▸ **Lesetext**:
/---
Ferner macht die Klägerin geltend, die Auffassung des FG verletze Art. XX (Gleichbehandlungsgebot) des Abkommens zwischen der BRD und dem Vereinigten Königreich Großbritannien und Nordirland zur Vermeidung der Doppelbesteuerung und zur Verhinderung der Steuerverkürzung vom 26. November 1964 (BGBl II 1966, 359 ff. -; nachfolgend DBA-Großbritannien genannt), da die ab 1. Juli 1966 unter gleichen Verhältnissen tätige inländische Kapitalgesellschaft Y-GmbH unangefochten die Warenschulden gegenüber dem Stammhaus abziehen könne. Im übrigen sehe sie sich in der Frage der Abzugsfähigkeit der Warenschulden dadurch bestätigt, daß der begehrte Abzug auch erreicht worden wäre, wenn sie kurz vor dem Bewertungsstichtag die Verbindlichkeiten aus den Warenlieferungen mit den vorhandenen und aktivierten Bankguthaben getilgt hätte.
Die Klägerin beantragt, das angefochtene Urteil aufzuheben und den Einheitswert des Betriebsvermögens zum 1. Januar 1966 auf 47 000 DM festzustellen.
\---
▸ **Aufgaben zur Übung**:
a - Fasse im Urteilsauszug den Absatz, der mit „Ferner macht die Klägerin geltend“ anfängt, als kurze Liste zusammen. Die wichtigsten Fakten sollen erhalten bleiben.
b - Schreib den Urteilsauszug nach seinem letzten Satz weiter.
Für die Arbeit mit dem Urteilsauszug braucht man die Einträge nicht.

▸ **Entnommenes Material**:
/---
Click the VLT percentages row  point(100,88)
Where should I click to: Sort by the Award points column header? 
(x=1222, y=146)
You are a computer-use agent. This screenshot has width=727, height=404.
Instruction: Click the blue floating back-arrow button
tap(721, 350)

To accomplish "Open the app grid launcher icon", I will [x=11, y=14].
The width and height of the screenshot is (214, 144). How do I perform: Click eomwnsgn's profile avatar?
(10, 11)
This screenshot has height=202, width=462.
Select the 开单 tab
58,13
\---
/---
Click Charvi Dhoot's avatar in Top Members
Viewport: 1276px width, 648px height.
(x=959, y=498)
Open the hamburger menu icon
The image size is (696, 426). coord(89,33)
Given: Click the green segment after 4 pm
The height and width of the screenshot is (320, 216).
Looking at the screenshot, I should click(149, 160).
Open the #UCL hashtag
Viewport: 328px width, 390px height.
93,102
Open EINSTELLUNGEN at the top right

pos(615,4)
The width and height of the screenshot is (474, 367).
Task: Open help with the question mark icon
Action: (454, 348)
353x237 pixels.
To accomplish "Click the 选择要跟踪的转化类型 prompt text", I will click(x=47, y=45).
\---
/---
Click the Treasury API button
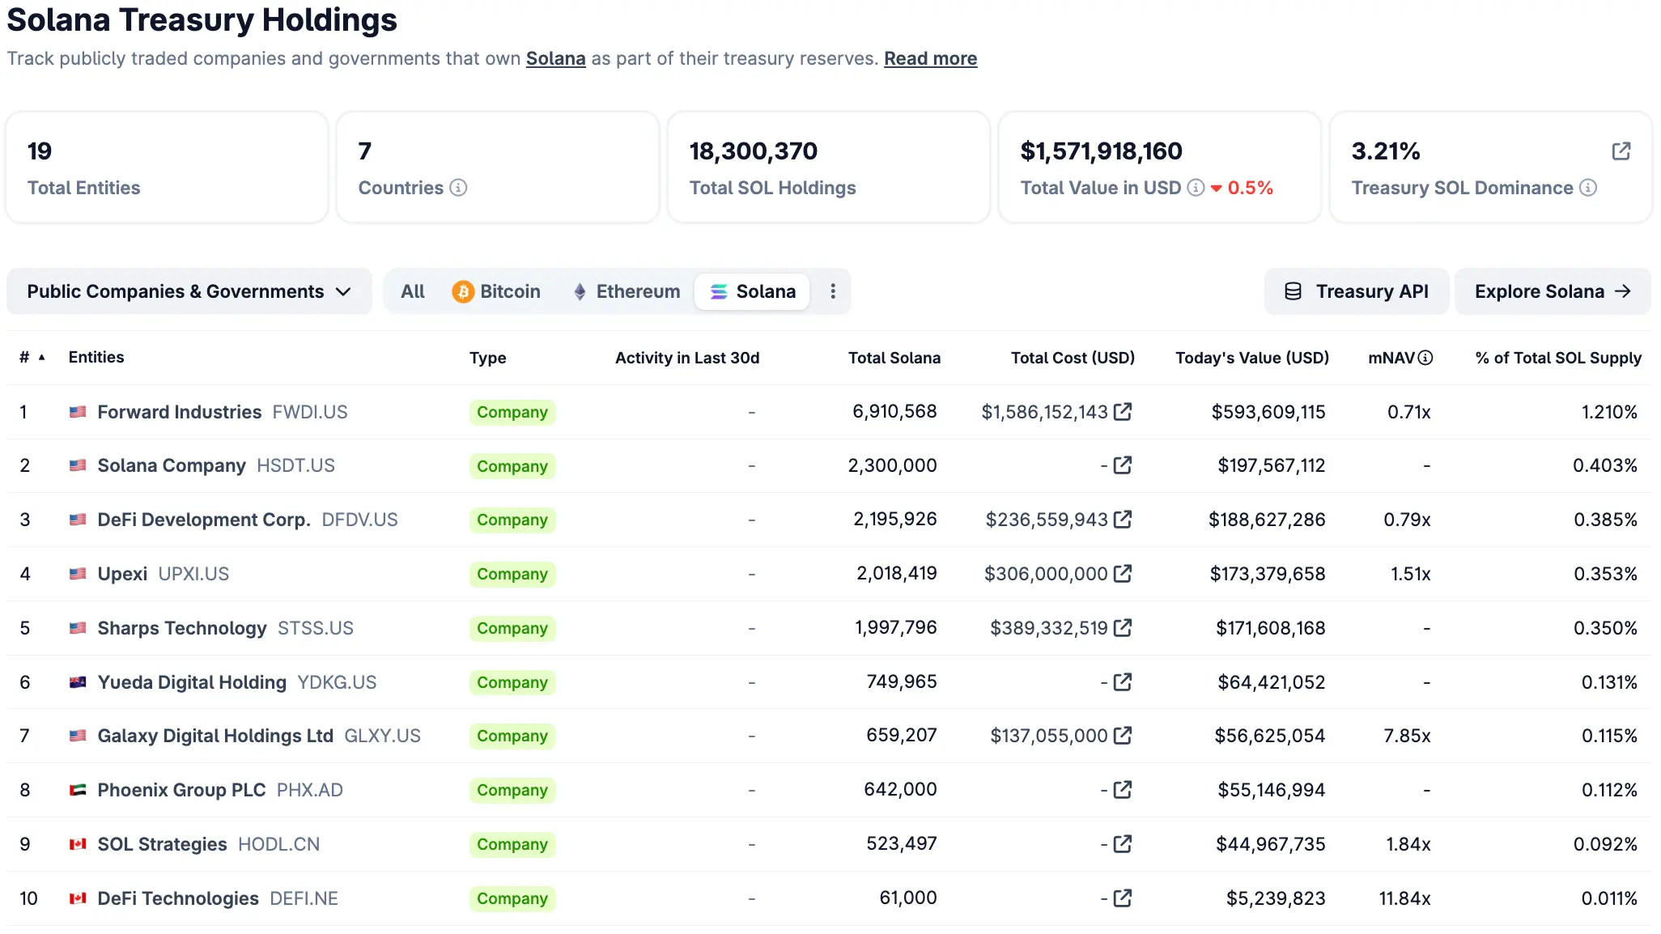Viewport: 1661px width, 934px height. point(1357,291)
\---
▸ **Lösungen der Reihe nach**:
a -
- Die Klägerin meint, die Auffassung des FG verstoße gegen Art. XX (Gleichbehandlungsgebot) des DBA-Großbritannien vom 26. November 1964.
- Als Grund nennt sie die inländische Y-GmbH. Diese ist ab 1. Juli 1966 unter gleichen Verhältnissen tätig und darf ihre Warenschulden gegenüber dem Stammhaus ohne Widerspruch abziehen.
- Außerdem sieht sie sich beim Abzug der Warenschulden bestätigt: Sie hätte den Abzug auch erreicht, wenn sie die Schulden aus den Warenlieferungen kurz vor dem Bewertungsstichtag mit ihren vorhandenen und aktivierten Bankguthaben bezahlt hätte.

b -
Das FA beantragt, die Revision als unbegründet zurückzuweisen.
Die Beteiligten haben sich mit einer Entscheidung ohne mündliche Verhandlung einverstanden erklärt.
Entscheidungsgründe
Aus den Gründen:
Die Revision führt zur Aufhebung der Vorentscheidung und zur Zurückverweisung der Sache an das FG.
Die Klägerin hat im Revisionsverfahren ihren Klageantrag erweitert und begehrt nunmehr die Feststellung eines Einheitswerts des gewerblichen inländischen Betriebsvermögens von 47 000 DM. Die Erweiterung des Klageantrags kann im Streitfall auch im Revisionsverfahren berücksichtigt werden, weil sie nicht zu einer Änderung des Streitgegenstandes führt (§ 155 FGO in Verbindung mit § 268 Nr. 2 ZPO) und auf keinen neuen Tatsachen beruht. Sie stellt damit keine Klageänderung dar, die gemäß § 123 FGO unzulässig wäre. Bei einer Anfechtung des Feststellungsbescheids über einen Einheitswert ist Streitgegenstand nicht das einzelne wertbegründende Merkmal, sondern die Rechtmäßigkeit des festgestellten Einheitswerts im ganzen (vgl. Entscheidung des BFH Gr. S. 1/66 vom 17. Juli 1967, BFH 91, 393, BStBl II 1968, 344). Bei dieser Auslegung des Streitgegenstandes bleibt der Klagegrund der alte, wenn der Klageantrag im Rahmen der tatsächlichen Feststellungen des FG und innerhalb der angefochtenen Höhe des Einheitswerts erweitert oder eingeschränkt wird (vgl. Urteil des Senats III R 105/70 vom 2. Juni 1971, BFH 102, 563, BStBl II 1971, 675 [677]).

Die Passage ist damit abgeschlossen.